After Mr Northey's selection, Mr Diack and his supporters on the branch/society executive began a wholesale revision of the society constitution.
They said at the time it was to stop party bosses selling the Mt Smart Rd property and transferring the profits to Wellington.
By June 1994 society members, with Mr Diack as secretary, had used a series of rule changes to make themselves a self-perpetuating entity.
Any references to the Labour Party were expunged. At winding up, any assets were to go not as originally to Labour Party headquarters, but to registered charities active in Onehunga.
The problem festered for years until in May 2001 new party president Mike Williams called in the lawyers.
In October last year, Justice Randerson backed the party, ruling that Mr Diack's society held the property in trust on behalf of Onehunga members of the Labour Party and "has been unjustly enriched at the expense of those who raised the original funds" for its purchase. He called on both sides to make submissions within six weeks as to how this ruling could be honoured.

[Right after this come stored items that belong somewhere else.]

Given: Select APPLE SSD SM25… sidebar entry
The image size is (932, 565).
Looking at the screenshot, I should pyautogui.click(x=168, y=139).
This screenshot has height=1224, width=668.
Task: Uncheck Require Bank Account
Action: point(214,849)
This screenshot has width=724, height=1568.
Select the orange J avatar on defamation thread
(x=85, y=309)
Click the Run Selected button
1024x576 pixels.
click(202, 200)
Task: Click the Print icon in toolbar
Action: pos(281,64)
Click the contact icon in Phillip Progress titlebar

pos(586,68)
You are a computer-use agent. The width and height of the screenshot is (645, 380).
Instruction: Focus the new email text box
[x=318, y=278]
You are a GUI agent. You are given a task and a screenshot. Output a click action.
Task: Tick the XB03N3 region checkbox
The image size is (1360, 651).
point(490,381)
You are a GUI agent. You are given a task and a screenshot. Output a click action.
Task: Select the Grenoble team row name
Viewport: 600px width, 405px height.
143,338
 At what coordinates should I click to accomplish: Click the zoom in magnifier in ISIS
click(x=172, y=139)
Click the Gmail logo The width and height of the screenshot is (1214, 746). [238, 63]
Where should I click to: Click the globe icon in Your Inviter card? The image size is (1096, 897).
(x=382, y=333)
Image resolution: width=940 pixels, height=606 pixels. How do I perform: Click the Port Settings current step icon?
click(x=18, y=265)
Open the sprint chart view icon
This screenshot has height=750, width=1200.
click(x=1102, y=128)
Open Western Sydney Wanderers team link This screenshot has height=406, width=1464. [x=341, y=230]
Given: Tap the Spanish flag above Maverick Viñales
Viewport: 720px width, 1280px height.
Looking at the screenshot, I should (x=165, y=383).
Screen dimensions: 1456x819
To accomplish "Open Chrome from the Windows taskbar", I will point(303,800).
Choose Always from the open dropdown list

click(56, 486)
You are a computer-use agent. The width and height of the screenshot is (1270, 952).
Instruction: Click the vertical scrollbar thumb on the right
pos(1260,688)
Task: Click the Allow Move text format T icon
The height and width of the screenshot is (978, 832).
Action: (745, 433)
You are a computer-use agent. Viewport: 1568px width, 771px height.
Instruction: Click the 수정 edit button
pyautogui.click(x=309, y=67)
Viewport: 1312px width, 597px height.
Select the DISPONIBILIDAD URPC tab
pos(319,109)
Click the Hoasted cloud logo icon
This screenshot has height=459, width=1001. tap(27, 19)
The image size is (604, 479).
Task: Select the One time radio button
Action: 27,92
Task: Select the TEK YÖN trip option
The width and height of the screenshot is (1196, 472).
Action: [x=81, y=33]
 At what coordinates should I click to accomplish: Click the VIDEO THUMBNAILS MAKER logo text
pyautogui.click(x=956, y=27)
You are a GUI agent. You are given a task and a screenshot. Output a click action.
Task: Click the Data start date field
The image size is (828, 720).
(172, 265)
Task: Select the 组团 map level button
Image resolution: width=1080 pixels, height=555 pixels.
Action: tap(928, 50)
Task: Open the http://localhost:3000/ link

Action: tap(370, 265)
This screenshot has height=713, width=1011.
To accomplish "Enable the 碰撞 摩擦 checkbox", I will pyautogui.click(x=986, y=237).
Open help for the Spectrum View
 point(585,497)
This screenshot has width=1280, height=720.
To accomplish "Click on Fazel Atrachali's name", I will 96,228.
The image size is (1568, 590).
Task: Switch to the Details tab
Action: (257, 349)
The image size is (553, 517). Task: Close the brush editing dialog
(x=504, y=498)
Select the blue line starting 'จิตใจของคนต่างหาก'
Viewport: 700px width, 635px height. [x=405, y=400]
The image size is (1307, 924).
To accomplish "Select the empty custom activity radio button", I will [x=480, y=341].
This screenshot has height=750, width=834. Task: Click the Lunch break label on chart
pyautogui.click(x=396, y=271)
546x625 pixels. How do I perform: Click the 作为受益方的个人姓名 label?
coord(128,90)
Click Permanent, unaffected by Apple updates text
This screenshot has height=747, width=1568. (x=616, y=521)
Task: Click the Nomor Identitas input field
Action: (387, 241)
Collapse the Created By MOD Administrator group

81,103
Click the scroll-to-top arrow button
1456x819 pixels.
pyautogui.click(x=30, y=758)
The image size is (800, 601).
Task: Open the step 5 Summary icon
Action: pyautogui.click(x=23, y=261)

There were delays on both sides but finally Justice Randerson has ruled that as an interim measure the property be vested in Labour's central property company.
As well, he called upon the Labour Party to consult party members and affiliate union members as of October 12, 1996, who resided in the old Onehunga electorate for their reaction to the proposal that the beneficiaries of the property be present and future members of the Labour Party residing within the old boundaries of the electorate.
Then he will make a final ruling.
Mr Williams is "absolutely delighted."
He says it's established the principle that money raised for the party stays with the party.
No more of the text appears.